Today we are sharing decisions that will impact colleagues across our organization. To position Gaming for enduring success and allow us to focus on strategic growth areas, we will end or decrease work in certain areas of the business and follow Microsoft’s lead in removing layers of management to increase agility and effectiveness. Out of respect for those impacted today, the specifics of today’s notifications and any organizational shifts will be shared by your team leaders in the coming days.

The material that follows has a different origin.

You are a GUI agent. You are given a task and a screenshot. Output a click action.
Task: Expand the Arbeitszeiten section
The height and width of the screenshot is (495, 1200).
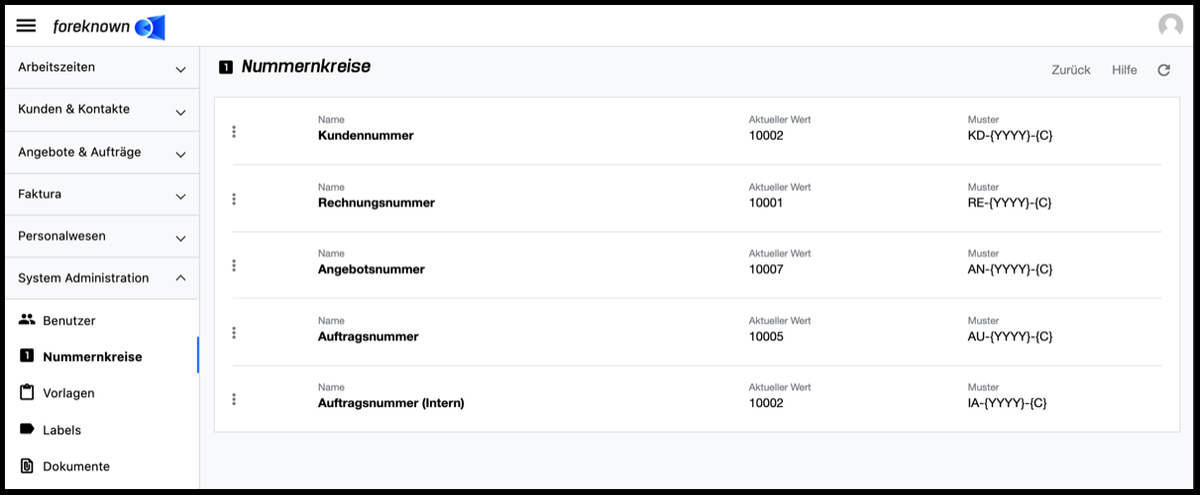(x=100, y=68)
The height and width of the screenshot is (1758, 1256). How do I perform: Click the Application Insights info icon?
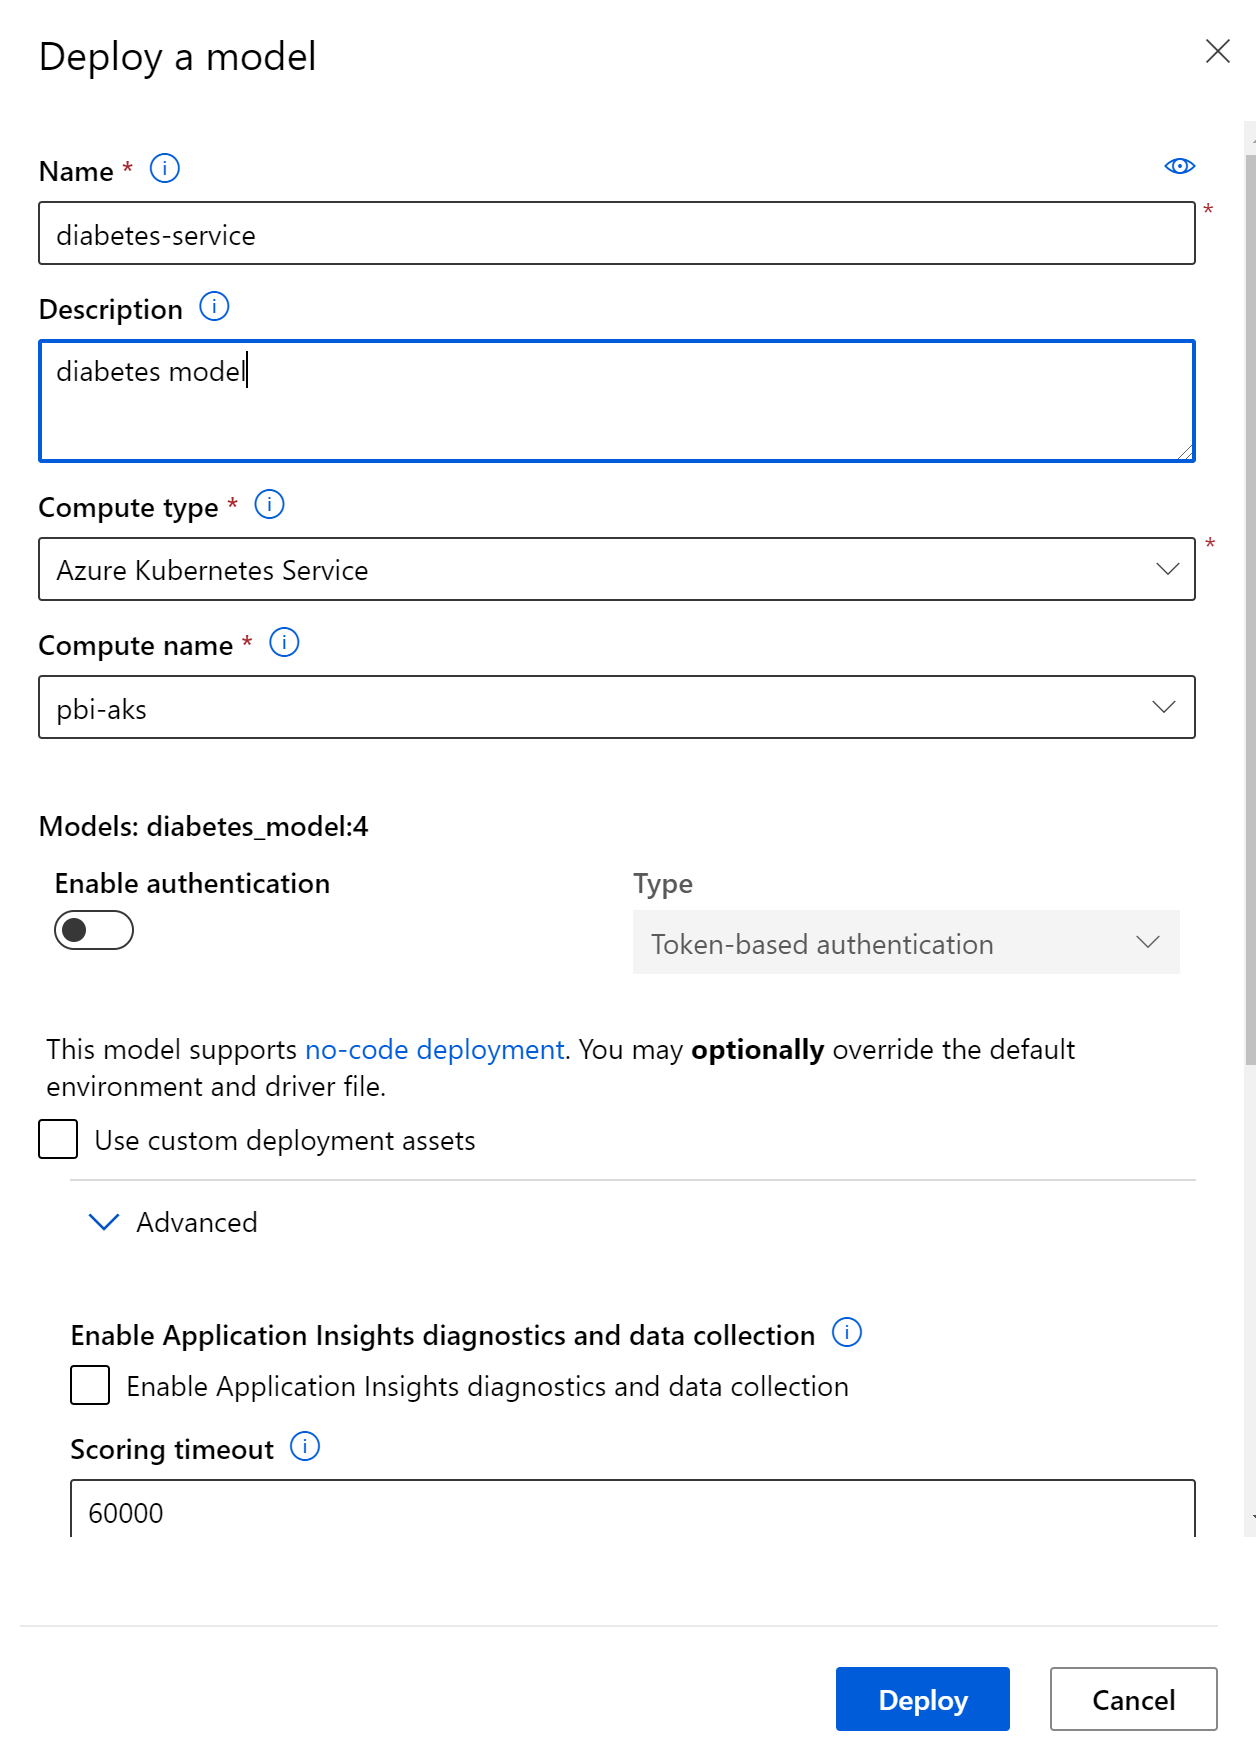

I recognize that these changes come at a time when we have more players, games, and gaming hours than ever before. Our platform, hardware, and game roadmap have never looked stronger. The success we’re seeing currently is based on tough decisions we’ve made previously. We must make choices now for continued success in future years and a key part of that strategy is the discipline to prioritize the strongest opportunities. We will protect what is thriving and concentrate effort on areas with the greatest potential, while delivering on the expectations the company has for our business. This focused approach means we can deliver exceptional games and experiences for players for generations to come.

Prioritizing our opportunities is essential, but that does not lessen the significance of this moment. Simply put, we would not be where we are today without the time, energy, and creativity of those whose roles are impacted. These decisions are not a reflection of the talent, creativity, and dedication of the people involved. Our momentum is not accidental—it is the result of years of dedicated effort from our teams.

HR is working directly with impacted employees to provide severance plan benefits (aligned with local laws), including pay, healthcare coverage, and job placement resources to support their transition. Employees whose roles were eliminated are encouraged to explore open positions across Microsoft Gaming, where their applications will be given priority review.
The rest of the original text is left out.